The Ngarbuh killings were one of the LRC security forces’ worst atrocities since the conflict in the Southern Cameroons aka Ambazonia began in late 2016.

The government initially denied that its security forces were responsible. But following international pressure, the octogenarian dictator and tyrant Paul Biya established a commission of inquiry on March 1, 2020.

The colonial Yaounde government then admitted that its security forces bear responsibility and announced the arrest of two soldiers and a gendarme in June 2020 who were presented before the colonial military tribunal in Yaounde charged with murder, arson, destruction, violence against a pregnant woman, and disobeying orders.
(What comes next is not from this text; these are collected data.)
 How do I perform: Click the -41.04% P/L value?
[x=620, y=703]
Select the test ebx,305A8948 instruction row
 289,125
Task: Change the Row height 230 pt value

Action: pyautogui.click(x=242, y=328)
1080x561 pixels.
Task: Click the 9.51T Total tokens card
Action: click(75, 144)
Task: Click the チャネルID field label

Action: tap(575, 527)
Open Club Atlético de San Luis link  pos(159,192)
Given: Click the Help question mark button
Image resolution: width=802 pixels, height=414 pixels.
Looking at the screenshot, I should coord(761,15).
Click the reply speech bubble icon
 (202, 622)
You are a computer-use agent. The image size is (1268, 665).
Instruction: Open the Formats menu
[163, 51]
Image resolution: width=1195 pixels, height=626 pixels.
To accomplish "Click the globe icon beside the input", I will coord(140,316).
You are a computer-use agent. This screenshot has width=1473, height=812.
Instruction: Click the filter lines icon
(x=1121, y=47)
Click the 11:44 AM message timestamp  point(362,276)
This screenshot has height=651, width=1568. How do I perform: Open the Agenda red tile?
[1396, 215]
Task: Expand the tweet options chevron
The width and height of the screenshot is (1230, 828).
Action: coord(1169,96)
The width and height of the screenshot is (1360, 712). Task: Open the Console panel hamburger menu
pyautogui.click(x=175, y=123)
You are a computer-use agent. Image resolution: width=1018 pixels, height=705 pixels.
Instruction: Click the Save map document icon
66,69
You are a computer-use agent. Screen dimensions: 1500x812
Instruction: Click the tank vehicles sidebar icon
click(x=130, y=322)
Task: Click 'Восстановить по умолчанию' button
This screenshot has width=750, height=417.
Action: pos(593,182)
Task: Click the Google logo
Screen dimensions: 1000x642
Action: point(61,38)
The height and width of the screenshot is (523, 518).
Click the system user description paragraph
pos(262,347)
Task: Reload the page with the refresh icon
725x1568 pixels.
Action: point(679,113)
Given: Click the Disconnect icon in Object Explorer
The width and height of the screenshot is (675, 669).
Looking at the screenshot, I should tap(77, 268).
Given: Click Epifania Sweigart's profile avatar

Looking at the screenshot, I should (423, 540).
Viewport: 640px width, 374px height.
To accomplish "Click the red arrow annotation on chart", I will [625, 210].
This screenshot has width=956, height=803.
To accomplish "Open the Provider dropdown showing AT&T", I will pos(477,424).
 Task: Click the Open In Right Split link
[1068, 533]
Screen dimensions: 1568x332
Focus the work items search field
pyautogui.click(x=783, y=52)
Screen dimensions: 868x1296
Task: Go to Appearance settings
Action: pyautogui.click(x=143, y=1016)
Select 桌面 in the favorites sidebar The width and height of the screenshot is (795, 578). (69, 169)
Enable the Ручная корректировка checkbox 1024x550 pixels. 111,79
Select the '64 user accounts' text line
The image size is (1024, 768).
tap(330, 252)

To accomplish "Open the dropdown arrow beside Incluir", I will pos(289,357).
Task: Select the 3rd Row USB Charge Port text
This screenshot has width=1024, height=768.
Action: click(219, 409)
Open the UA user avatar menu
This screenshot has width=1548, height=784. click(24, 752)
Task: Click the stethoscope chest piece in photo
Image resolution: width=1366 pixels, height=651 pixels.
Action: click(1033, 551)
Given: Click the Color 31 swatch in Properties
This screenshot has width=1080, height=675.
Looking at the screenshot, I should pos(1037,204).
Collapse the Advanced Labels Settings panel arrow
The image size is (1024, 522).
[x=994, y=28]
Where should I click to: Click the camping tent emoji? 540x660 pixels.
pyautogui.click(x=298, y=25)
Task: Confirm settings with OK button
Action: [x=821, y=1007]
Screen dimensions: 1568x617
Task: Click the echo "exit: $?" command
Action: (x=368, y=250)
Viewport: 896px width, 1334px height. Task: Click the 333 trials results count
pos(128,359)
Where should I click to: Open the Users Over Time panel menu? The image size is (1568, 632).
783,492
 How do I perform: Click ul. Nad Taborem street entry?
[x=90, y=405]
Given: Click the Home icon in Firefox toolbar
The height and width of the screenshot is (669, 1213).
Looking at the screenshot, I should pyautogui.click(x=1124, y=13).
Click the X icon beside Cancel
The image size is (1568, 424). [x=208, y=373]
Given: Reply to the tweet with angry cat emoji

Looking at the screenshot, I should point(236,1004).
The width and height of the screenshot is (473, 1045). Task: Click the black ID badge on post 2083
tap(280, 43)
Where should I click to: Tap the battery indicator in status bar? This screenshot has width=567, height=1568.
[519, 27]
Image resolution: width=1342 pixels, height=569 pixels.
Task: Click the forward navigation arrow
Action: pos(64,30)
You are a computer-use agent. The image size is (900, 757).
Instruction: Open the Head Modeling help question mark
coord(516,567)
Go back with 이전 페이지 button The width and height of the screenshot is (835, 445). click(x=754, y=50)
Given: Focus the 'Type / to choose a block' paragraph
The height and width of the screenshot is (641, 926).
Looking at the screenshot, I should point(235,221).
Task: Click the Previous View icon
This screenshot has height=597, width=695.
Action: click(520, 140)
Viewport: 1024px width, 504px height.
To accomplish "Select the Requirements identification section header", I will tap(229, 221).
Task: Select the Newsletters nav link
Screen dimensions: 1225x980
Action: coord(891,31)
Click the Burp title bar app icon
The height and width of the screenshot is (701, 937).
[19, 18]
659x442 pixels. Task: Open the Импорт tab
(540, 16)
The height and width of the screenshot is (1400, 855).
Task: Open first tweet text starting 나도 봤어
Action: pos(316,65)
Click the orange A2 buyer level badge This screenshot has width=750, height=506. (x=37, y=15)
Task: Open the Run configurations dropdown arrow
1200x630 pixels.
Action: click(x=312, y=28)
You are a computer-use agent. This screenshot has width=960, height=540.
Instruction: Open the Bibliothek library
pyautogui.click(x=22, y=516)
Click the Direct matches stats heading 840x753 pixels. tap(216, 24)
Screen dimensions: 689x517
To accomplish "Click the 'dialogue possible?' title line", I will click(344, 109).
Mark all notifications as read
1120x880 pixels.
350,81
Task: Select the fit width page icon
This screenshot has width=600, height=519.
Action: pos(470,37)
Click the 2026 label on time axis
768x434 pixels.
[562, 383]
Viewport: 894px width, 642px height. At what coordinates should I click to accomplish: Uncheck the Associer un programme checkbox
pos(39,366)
The court is about 450 kilometres from Ngarbuh, making it difficult for family members of victims to attend According to Human Rights Watch, “When the trial started, it was welcomed as a step toward justice and tackling impunity for military abuses in Southern Cameroons, But three years after the massacre, victims and their families are still awaiting justice, while security forces have continued to commit serious human rights violations. Human Rights Watch research concluded that government forces and armed ethnic Fulani killed 21 civilians in Ngarbuh, including 13 children and a pregnant woman, burned five homes, looted scores of other properties, and beat residents in a reprisal operation against the community suspected of harbouring freedom fighters.

 

Ethnic Fulani living in and around Ngarbuh are also known as “Mbororo” and are mainly pastoralists whom the colonial government in Yaounde uses to fuel the crisis.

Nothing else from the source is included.